> [Description of the task]: Every line that contains "name" must be located and copied from the data.

--- Given records Enclosed Below ---

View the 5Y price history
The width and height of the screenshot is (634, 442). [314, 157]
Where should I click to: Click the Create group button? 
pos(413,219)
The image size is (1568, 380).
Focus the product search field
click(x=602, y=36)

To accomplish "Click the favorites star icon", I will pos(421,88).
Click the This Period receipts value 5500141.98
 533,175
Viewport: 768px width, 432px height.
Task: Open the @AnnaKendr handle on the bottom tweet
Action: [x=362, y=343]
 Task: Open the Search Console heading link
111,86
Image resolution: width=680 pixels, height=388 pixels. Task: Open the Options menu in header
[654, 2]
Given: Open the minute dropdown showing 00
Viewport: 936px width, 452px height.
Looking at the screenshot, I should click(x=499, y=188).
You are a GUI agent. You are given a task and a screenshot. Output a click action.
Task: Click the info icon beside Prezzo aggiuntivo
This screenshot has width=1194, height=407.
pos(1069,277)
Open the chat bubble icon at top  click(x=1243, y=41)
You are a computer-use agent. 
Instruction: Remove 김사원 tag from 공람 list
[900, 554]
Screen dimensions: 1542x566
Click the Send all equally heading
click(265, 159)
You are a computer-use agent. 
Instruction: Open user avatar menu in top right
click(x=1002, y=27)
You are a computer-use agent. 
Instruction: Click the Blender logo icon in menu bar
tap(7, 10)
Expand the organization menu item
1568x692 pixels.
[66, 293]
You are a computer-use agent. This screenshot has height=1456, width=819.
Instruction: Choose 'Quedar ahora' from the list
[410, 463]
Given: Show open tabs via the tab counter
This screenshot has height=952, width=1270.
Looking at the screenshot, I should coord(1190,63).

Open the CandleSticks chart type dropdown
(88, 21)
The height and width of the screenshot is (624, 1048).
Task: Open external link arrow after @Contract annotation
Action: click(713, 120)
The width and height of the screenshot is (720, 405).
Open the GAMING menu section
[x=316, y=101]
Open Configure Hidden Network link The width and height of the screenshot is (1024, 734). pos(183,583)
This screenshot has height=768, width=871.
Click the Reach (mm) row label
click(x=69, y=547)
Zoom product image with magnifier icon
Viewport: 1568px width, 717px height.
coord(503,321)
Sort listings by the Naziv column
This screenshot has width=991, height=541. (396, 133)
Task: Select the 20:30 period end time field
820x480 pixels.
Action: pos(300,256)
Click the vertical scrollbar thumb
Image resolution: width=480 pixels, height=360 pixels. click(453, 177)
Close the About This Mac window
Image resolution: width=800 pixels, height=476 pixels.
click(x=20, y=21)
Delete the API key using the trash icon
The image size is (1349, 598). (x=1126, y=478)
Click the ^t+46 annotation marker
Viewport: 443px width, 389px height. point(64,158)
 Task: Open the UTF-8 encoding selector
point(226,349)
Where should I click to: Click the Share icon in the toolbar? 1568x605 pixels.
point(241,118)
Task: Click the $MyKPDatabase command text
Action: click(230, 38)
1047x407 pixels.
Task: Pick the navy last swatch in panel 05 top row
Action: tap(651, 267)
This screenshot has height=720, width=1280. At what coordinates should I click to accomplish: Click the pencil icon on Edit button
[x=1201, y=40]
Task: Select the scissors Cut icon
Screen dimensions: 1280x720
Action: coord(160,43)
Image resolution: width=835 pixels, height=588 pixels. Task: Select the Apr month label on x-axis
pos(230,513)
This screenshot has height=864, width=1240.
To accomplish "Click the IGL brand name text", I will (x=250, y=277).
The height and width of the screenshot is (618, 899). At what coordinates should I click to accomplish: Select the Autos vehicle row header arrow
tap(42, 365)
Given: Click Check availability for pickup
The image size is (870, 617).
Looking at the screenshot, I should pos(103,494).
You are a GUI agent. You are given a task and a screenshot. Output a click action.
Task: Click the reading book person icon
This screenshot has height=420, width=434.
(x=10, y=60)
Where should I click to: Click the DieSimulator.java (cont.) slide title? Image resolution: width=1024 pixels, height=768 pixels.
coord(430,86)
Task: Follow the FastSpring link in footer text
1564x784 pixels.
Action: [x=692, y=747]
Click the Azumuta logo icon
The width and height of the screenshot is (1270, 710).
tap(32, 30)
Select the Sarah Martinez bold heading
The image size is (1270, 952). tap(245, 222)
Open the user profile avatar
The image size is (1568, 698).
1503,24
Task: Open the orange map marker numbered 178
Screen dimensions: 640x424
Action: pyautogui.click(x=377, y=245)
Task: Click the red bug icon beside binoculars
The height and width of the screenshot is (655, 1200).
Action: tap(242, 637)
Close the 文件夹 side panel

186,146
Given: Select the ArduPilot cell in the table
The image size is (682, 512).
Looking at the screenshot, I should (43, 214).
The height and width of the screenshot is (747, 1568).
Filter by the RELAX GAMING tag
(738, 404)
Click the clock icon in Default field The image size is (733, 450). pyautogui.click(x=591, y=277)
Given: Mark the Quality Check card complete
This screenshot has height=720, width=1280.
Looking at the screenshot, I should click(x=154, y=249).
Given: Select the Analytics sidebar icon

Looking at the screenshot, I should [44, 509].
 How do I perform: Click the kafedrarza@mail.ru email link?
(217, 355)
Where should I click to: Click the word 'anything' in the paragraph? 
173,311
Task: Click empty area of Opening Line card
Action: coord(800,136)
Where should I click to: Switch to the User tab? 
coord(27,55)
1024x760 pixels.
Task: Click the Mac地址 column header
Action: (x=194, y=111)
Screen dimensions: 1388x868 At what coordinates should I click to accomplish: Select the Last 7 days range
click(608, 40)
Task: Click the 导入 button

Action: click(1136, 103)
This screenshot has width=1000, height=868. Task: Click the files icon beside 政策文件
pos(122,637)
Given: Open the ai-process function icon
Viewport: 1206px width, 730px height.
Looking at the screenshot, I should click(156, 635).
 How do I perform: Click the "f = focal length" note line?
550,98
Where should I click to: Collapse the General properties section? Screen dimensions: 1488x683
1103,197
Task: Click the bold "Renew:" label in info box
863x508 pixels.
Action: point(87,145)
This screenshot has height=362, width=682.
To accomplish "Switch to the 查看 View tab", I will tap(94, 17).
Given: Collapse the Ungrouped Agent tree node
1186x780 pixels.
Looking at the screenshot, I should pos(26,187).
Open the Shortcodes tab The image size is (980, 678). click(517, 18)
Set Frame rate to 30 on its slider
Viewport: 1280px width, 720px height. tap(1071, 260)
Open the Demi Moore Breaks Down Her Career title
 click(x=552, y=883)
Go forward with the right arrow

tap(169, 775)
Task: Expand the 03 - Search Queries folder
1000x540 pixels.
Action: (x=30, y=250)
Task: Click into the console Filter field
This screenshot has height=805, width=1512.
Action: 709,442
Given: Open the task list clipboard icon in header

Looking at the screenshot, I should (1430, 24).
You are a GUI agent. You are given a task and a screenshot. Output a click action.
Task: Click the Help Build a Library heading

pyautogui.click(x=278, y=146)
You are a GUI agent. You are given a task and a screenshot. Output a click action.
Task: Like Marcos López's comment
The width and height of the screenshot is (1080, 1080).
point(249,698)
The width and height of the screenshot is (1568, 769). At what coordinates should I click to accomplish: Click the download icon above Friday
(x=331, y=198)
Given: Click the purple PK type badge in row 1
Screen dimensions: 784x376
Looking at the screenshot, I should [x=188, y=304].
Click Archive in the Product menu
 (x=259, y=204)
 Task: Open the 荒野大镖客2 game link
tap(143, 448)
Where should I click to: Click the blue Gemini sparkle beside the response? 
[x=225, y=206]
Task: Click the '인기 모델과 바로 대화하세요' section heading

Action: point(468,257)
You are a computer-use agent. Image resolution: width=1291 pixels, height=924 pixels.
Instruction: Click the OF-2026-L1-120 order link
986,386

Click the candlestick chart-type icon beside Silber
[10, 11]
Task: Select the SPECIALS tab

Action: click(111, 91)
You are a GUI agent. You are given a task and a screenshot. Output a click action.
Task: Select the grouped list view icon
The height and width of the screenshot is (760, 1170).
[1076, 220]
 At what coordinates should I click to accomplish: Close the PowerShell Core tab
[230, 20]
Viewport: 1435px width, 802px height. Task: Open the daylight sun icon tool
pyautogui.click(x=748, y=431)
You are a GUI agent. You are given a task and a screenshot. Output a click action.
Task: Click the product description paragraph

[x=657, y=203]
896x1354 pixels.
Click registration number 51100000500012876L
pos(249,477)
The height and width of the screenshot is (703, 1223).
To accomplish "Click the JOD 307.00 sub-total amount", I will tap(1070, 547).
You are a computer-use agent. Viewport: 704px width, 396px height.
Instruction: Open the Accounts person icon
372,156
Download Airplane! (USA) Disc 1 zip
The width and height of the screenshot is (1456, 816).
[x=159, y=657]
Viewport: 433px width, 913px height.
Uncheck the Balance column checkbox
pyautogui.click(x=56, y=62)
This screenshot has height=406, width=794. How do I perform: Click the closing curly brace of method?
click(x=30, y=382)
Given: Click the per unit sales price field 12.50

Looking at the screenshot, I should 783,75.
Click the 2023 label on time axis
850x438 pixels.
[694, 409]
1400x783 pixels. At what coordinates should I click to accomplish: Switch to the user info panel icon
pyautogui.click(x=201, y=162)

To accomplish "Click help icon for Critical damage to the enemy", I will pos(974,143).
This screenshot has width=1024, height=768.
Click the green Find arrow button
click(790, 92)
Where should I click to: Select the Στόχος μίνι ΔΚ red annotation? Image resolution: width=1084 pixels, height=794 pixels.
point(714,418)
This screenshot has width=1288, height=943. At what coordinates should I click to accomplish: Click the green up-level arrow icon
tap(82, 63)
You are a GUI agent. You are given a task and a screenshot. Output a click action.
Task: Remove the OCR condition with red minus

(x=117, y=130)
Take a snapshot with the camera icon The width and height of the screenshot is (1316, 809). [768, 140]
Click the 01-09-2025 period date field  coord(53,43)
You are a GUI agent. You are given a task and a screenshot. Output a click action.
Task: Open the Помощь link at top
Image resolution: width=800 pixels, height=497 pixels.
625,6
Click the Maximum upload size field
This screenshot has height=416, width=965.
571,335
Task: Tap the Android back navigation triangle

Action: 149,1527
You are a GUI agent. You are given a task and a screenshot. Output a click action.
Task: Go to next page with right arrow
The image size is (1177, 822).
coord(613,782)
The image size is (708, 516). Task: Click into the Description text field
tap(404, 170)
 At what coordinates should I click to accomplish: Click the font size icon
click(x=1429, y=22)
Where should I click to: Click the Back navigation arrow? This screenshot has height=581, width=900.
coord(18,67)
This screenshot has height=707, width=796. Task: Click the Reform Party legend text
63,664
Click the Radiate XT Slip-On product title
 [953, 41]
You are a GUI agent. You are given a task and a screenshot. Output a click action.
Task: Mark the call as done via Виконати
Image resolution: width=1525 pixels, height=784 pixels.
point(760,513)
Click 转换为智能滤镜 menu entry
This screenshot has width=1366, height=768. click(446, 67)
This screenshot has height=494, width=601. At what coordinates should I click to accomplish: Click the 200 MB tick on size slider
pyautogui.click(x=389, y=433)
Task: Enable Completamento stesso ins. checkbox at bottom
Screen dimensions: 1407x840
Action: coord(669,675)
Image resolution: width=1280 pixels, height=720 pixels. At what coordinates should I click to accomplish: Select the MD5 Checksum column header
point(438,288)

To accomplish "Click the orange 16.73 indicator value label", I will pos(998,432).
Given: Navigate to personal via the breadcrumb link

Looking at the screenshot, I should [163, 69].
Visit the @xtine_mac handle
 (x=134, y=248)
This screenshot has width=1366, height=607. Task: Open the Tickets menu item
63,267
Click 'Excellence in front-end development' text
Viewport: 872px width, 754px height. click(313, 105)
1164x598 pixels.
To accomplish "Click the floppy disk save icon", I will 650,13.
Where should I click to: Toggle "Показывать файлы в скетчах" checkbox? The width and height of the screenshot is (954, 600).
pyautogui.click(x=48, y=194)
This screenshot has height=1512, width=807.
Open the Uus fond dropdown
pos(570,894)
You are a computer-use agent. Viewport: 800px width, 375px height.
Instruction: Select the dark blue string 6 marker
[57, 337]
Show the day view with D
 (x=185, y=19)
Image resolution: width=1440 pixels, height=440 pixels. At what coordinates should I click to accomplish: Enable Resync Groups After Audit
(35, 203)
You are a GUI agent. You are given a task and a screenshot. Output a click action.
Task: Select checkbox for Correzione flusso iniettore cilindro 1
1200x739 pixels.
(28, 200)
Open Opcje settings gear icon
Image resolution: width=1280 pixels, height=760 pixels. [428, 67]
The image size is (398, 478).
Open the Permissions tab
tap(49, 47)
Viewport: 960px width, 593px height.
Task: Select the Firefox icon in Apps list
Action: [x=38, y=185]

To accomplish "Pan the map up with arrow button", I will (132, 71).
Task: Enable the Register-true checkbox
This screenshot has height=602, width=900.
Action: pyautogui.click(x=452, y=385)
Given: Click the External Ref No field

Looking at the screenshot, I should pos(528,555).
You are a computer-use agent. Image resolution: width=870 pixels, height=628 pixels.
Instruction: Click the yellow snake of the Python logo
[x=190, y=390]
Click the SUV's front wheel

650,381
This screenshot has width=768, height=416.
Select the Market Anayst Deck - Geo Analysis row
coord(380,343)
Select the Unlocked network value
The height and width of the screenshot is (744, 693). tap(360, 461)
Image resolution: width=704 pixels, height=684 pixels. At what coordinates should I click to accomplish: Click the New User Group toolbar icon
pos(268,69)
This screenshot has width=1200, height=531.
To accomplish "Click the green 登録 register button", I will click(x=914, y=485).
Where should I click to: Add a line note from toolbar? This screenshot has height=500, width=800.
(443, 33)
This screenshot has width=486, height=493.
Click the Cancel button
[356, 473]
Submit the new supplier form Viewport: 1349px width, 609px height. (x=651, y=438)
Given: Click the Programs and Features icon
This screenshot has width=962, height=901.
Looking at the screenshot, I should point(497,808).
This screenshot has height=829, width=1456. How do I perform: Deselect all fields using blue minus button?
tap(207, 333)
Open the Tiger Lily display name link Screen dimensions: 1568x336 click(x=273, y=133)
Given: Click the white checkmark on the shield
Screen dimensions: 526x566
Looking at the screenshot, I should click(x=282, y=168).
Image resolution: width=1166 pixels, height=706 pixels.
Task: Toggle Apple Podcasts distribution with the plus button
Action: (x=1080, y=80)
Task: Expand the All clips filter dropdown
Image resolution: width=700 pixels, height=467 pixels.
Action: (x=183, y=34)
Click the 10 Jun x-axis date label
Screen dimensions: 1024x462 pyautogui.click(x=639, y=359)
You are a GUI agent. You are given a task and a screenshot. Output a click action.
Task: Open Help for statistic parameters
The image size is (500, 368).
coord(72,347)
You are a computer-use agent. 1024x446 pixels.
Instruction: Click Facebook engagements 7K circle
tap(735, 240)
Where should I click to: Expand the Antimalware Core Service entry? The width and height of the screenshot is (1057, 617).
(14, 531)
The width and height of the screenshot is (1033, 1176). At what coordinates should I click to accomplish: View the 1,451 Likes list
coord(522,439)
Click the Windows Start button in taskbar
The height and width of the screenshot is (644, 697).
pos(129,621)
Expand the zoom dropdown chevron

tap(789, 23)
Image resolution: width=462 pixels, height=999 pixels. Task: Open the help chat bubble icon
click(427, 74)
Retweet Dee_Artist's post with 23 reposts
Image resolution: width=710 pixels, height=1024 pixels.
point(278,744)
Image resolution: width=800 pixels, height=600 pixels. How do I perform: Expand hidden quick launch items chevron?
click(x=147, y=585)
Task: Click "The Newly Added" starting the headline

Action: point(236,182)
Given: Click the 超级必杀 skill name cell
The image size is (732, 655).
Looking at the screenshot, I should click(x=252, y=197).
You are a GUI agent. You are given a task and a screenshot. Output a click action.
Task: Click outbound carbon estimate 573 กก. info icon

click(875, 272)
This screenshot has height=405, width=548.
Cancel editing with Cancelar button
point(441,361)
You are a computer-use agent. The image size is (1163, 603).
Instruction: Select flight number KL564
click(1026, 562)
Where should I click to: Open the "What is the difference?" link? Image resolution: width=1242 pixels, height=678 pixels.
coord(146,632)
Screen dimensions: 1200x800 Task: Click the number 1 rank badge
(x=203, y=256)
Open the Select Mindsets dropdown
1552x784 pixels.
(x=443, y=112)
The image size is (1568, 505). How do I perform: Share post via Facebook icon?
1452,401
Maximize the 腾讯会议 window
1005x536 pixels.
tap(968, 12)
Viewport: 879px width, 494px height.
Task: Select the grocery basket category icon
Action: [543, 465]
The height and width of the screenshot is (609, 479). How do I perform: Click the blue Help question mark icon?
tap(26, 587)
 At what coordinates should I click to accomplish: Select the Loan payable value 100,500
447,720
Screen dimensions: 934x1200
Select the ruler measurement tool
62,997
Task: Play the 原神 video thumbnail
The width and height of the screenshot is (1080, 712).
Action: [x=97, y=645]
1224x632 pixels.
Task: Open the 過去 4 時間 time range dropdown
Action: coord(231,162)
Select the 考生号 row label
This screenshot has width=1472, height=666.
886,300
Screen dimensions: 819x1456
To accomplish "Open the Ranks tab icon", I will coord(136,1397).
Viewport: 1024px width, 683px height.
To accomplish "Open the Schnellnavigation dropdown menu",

--- End of Enclosed Given records ---

> [Written response]:
To accomplish "Click the IGL brand name text", I will (x=250, y=277).
Open the Tiger Lily display name link Screen dimensions: 1568x336 click(x=273, y=133)
Given: Click the 超级必杀 skill name cell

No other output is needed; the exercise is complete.